Of course you could implement VPN then connection to your citrix applications off a local client that attaches to the farm once authenticated on the network, you would also be able to use syncronised mail and still benefit from the thiness of a terminal session... But then you need to ensure you have a water tight anti virus solution too...

I'm rambling

If you find this useful and want more please let me know, i'll happily answer in as much detail required any questions my humble experience can bring to the best of my ability. Sorry for any delay in responces for the aforementioned reasons, it's a madhouse in here !!!

Many regards,


Nostferatu

"Yesterday is History,
Tomorrow A Mystery,
Today is a gift,
That's why they call it the Present"

 

[jatkinson]

Hi

Thanks again for your time especially in your current situation. I've found your posts extremely helpful and have gone a long way to help me understand our position that much better.

We currently only have one site so I'm thinking overall and without going into the nitty gritty that a VPN solution combined with Citrix is the way forward in terms of allowing scaleability and also options in terms of solutions, i.e. VPN on it's own for remote admin or VPN tunnel then Citrix or Citrix on it's own etc

Cheers and good luck in your new post.

 

[CitrixEngineer]

Very, very useful information, Nostferatu - this would make a good FAQ, if re-stylised!

I Hope you don't mind me picking you up on the (minor) point that printing under Microsoft Terminal services is the real bugbear. Yes, I know Citrix developed TS in the 1st place, but, unlike Microsoft, they have been actively developing the ICA printing Virtual Channel and, as you point out, more recently the Universal Printer Driver.

To an end user of course, this is moot, as all they see is what they use. To technical people, however, I think this difference is important as it is one of the ways in which MetaFrame improves upon vanilla Terminal Services.


I would add that running a pilot with "trusted" users would be a good way to introduce this service - get problems ironed out quickly before the general user populace find them and you can keep this project low on the list that Nostferatu mentioned...

Hope this helps

 

[Nostferatu]

Hiya CitrixEngineer,

Heh, I don't mind you picking up on my error, I know the problem is TS, but because I have very rarely implemented a purely TS solution whenever I am considering thin solutions I (wrongly) automatically associate everything as "Citrix". But yes, of course your absolutely correct.

Thank you for your positive comments, I have valued your opinions for a long time on this forum, so an accolade from you is one I welcome very much, cheers !

Jatkinson,

I believe you have come to the right decision, simply for pure scaleability and the benefits you will see and more importantly that your clients will see.
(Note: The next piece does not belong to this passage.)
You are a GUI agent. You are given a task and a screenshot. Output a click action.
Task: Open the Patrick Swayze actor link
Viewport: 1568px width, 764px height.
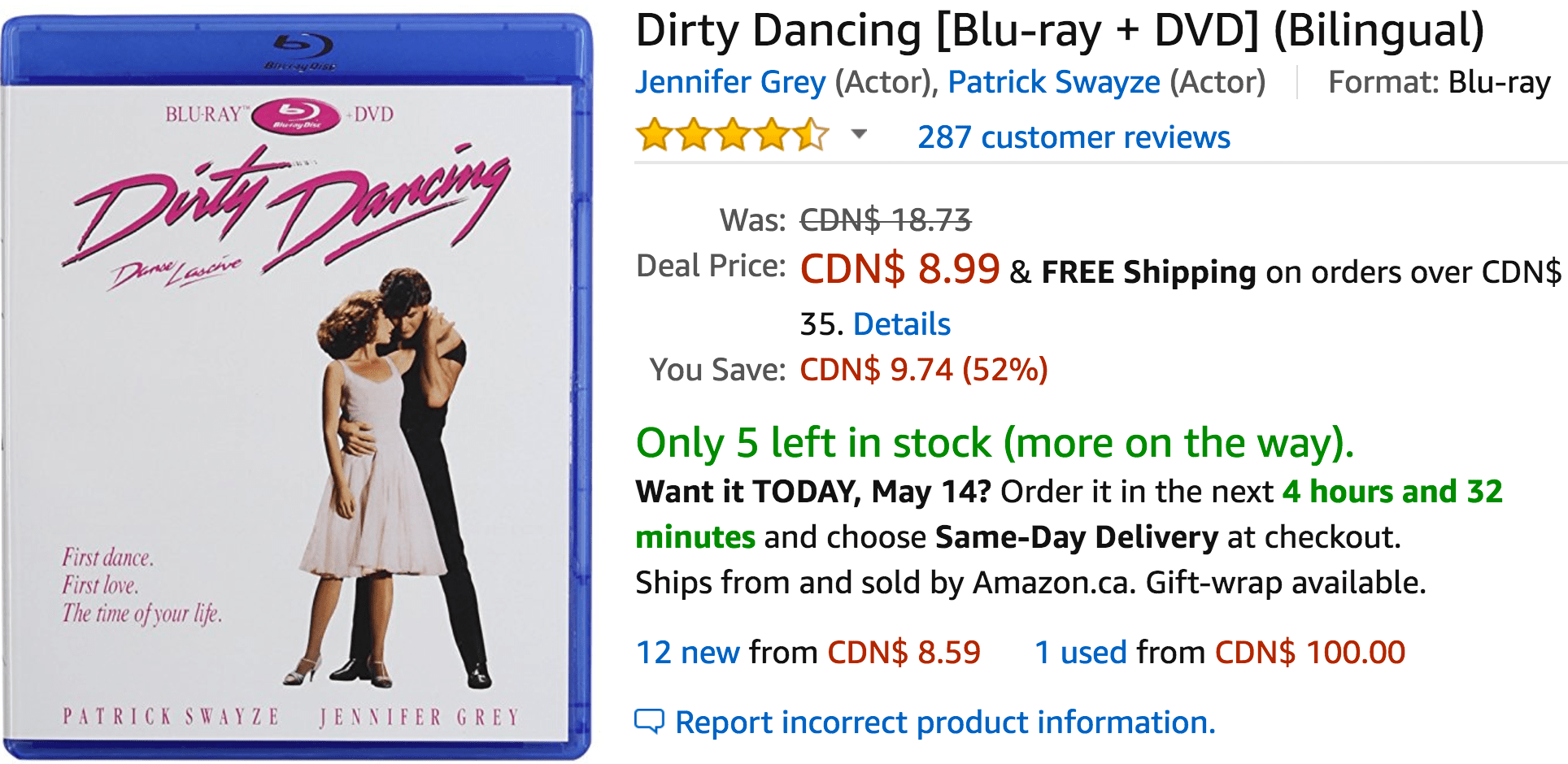coord(1054,82)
One of the great beauties of a thin solution implemented right is that everyone wins, clients cannot help but notice some of the cool features that are brought to the table and the ease and speed they are delivered.

Very best of luck to you and your company, I'm glad my meanderings have been useful.

Best wishes,

Nostferatu

"Yesterday is History,
Tomorrow A Mystery,
Today is a gift,
That's why they call it the Present"

 

[dietcokebottle]

Also remember VPN is a very high threat to your network have encountered where vpn clients have actually introduced a virus into the network like welchia

 

[patrickrouse]

I've previously answered a similar question (do I need Citrix or what is the difference between it an Terminal Server) here:

http://x220.minasi.com/forum/topic.asp?TOPIC_ID=8681

Patrick Rouse
Microsoft MVP - Terminal Server

http://www.workthin.com

 

[jatkinson]

I wasn't aware that Citrix required TS CALs to run, which has put a serious hole in part of my arguement!

Damn

 

[EGarner]

Nostferatu what is your findings and take on a Microsoft Windows 2003 Remote routing and VPN solution accross a ISA backend Web connected server.